Washington Times: Primary Day Care For Preschoolers Still Relative
"When it comes to caring for babies, toddlers and preschoolers whose mothers work, 'Nanas' and 'Pop-Pops' are still tops." Amy Goyer, national coordinator of the AARP Foundation Grandparenting Program, noted, "Historically, grandparents have stepped in and helped raise grandchildren and done a lot of care," adding, "As mothers have gone to work more and more, I think grandparents have stepped in even more." Besides "being primary caregivers for young children, grandparents are often pinch-hitters: When parents were asked to list all providers for their children in the past month, the portion of children cared for by grandparents rose to 30 percent."
Washington Post: Candidates Said To Agree With Others In Their Party About Healthcare
"Eugene Robinson writes, "I'm not saying that coverage of the campaign thus far has been flawless." However, "the issues haven't been neglected." It may seem that way "because on matters of real substance, such as health care "neither the Democrats nor the Republicans have seen much internal disagreement." An example is that in Tuesday's debate, Barack Obama and Hillary Clinton argues "over the possible contours of a [health insurance] program that does not exist." The difference between their health-care plans is "not as important as the fundamental issue of whether to aim for universal health insurance (the Democrats' position) or not (the Republicans')," which is "why personality, with all its components, is so important this year."
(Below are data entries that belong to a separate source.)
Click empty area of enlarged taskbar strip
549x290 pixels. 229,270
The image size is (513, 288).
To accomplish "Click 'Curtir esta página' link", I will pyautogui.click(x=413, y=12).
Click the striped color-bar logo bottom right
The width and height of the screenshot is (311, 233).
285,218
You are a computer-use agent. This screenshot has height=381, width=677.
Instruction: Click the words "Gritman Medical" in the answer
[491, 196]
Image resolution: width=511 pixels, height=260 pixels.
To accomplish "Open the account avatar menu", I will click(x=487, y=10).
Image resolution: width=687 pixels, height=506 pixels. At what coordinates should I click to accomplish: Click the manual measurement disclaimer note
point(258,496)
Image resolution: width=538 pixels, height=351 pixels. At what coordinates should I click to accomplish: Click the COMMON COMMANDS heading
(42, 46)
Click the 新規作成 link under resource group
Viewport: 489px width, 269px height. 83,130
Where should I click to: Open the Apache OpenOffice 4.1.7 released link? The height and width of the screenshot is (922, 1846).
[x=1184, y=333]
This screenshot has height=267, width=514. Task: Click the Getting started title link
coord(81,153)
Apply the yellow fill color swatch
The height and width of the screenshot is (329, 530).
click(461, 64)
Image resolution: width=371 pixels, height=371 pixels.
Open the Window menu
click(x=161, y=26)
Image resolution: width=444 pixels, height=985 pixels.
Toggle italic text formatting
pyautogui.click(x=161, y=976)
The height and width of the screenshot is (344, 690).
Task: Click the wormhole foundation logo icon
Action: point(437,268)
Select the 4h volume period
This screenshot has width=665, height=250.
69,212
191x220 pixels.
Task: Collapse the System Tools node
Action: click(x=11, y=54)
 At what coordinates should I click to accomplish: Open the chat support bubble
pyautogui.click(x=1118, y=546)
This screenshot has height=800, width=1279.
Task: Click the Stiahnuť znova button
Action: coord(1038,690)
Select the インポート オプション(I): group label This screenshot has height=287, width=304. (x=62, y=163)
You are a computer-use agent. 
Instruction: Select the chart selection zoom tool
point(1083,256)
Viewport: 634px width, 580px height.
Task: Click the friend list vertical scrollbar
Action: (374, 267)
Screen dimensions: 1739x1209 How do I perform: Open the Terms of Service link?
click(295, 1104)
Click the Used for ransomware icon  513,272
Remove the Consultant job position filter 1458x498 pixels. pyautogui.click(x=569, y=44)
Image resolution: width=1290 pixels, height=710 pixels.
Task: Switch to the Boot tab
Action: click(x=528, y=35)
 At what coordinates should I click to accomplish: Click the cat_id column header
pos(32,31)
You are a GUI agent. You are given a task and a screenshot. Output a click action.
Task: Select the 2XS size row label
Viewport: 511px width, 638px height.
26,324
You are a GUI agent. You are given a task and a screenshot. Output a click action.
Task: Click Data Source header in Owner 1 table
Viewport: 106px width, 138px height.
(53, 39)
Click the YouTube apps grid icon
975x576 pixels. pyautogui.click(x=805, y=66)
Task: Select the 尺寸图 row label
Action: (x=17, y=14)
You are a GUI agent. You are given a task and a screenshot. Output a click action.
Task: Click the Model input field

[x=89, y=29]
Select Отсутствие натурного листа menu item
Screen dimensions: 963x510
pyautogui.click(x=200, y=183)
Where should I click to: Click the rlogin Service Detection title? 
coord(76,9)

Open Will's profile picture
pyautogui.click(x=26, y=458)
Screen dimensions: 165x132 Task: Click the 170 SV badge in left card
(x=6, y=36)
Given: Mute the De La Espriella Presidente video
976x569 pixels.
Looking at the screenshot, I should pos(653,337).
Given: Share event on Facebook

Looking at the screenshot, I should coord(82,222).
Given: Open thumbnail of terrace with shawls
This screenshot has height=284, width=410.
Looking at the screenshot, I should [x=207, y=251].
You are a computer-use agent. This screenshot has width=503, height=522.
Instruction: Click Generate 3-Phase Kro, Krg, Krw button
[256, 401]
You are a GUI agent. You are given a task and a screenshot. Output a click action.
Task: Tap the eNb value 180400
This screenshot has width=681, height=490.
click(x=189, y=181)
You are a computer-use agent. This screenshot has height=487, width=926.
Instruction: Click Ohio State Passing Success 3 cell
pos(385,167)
USA Today: Consumers Paying Off Credit Cards, Car Bill Instead Of Mortgages
"Across the nation, credit counselors are reporting the same trend." In "a striking reversal from the norm," credit bureau analyses of consumer payment data found "that financially squeezed borrowers have begun paying their credit card and car bills before their mortgages." This "reflects rising desperation" and "suggests that some people essentially have given up trying to stay current with their mortgages and instead are focused on using credit cards to squeak by."